The Amazing Race

Entertainment and Media / by Anthony Kaufman /

The Linguists depicts an around-the-world race to make audio recordings of dying languages, giving us a glimpse of how technology can promote language diversity.

Ironbound Films, Inc.

Of the world’s 7,000 languages, 40 percent are on their way to extinction, with the last fluent speaker of a language dying once every two weeks. The Linguists, airing on PBS on February 26 at 10 p.m ET, traces two insatiable researchers, K. David Harrison and Greg Anderson, on a journey to the ends of the Earth to meet the speakers of some very remote languages — Chulym in Siberia, Sora in eastern India, Kallawaya in Bolivia, and Chemehuevi in Arizona — and to document them with audio recordings. The Indiana Jones-like adventures of Harrison and Anderson, whether avoiding Maoist guerillas in India or trekking through the Andes, often dominate the film, yet The Linguists also brings to light the role of technology in preserving language diversity and the knowledge contained within them.

Harrison and Anderson, both linguists, run the Oregan-based Living Tongues Institute for Endangered Languages, a nonprofit that devotes much of its efforts to building searchable “talking” online dictionaries of rare and endangered languages. By studying these “real outliers,” as Harrison calls them, he says we get incrementally closer to understanding how language itself works.
The results of the research are not only on view in the documentary, which premiered at Sundance in 2008, but samples of the audio recordings of Kallawaya, taken during filming, also already appear on the Living Tongues Institute website. Moreover, Anderson has built online dictionaries with accompanying audio devoted to the Siberian language of Tuvan and the North American Indian language of Siletz Dee-ni, which is password-protected: Only members of the tribe can access it. Currently, the institute is building a new online library of the Indian Munda “Ho” language, a sister language to Sora, one of the languages featured in the film.

Harrison says his goal is to “assist small and underrepresented languages in crossing the digital divide.” Recording the languages and giving them a presence on the Internet helps maintain and grow the number of speakers, he says, and lends some “prestige” to speaking a minority language.
In a particularly powerful moment in the documentary, Harrison and Anderson use a laptop to show elderly Chulym speakers video footage of themselves speaking that they’ve edited together via iMovie software. While sitting around the computer as if it were a campfire, the Chulym speakers express a sense of delight at seeing and hearing their recorded voices for the first time. “To see themselves represented in a high-tech way,” says Anderson in the film, says to them that “maybe our language isn’t so backward; maybe I have a knowledge that really is special.”

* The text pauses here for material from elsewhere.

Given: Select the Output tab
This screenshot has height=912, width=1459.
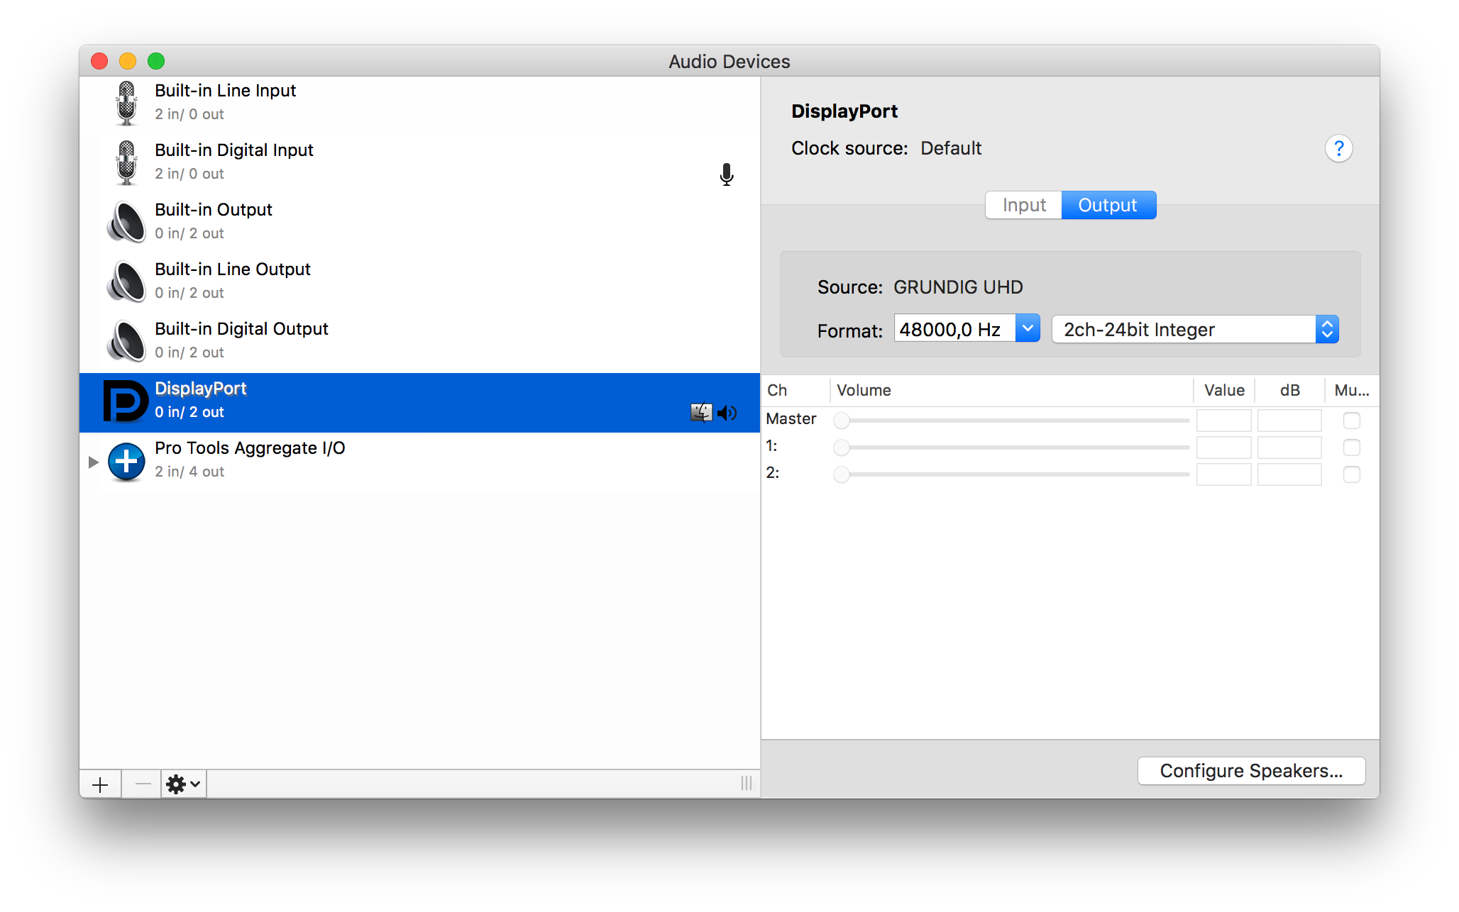Looking at the screenshot, I should [1108, 205].
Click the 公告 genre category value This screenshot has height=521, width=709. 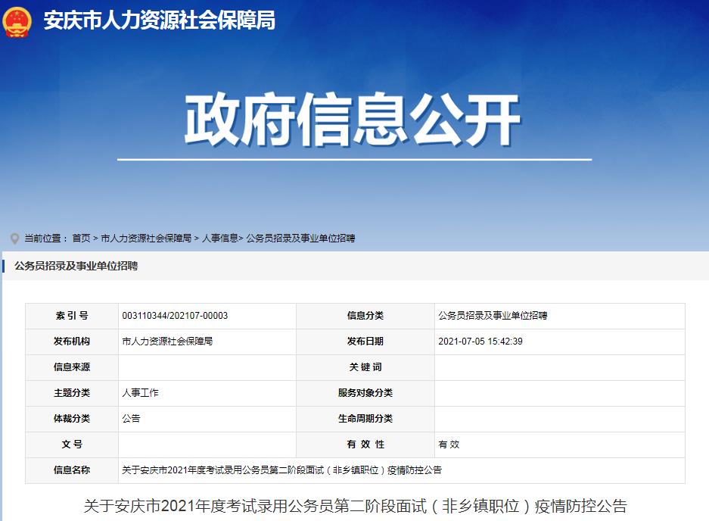coord(131,419)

For Harrison and Anderson, documenting languages doesn’t always involve Bolivian healing ceremonies with live chicken sacrifices, as the film might suggest. In fact, Harrison says, “it’s much more effective, rather than have an outsider linguist going in, to train local people” to do the documentation. With that in mind, the Living Tongues Institute has so far given two communities “language technology kits,” which include a laptop computer, a digital camera, a digital audio recorder, and a still camera. A University of Oregon graduate student went to the University of Ranchi in eastern India to work with speakers of Ho, recording thousands of words from elders that will feed into its corresponding online language dictionary. Another kit went to a team of researchers at Gauhati University in Assam, in northeastern India, to document students in their linguistic department, who speak dozens of indigenous languages.

The tech tools of recent decades — like text messaging, web pages, chat rooms, and YouTube — are finding use among speakers of indigenous languages, says Anderson. Margaret Noori, a colleague of Anderson’s and a professor of literature and linguistics at the University of Michigan, is part of a network of Native American Ojibwe speakers who have Facebook networks, a website (Ojibwe.net) with easy-to-download language lessons, and who share Ojibwe words with each other using the Zephyr application for iPhone.

Anderson says he hopes their documentation efforts will also become a tool to test out linguistic theories. “One of the things that I see myself being able to do,” he explains, “is provide detailed and adequately confirmed phenomena to the general linguistic community and say, ‘here’s some data, now come up with a new theory to explain this data.’”

During filmmaking, Harrison and Anderson discovered an interesting feature of Sora: Its speakers can incorporate definite and specific nouns into a verb, to create, for example, the single-word jo-me-bob-dem-te-n-ei (“I will anoint my head with oil,” or, literally, “smear-oil-head”). This structure goes against prevailing linguistic models, which argue that the incorporated part of the word (i.e., “oil”) should not be available to the external syntax of the phrase, in which the verb is embedded. “Since 80 percent of the world’s languages aren’t documented,” Harrison says, many of the languages they encounter “confound current [linguistic] theories in interesting ways.”

“The fact that these languages are disappearing,” Harrison says, gives him a sense of urgency. “The tipping point has passed for many languages. There’s only one option for them: Record what you can before they disappear.”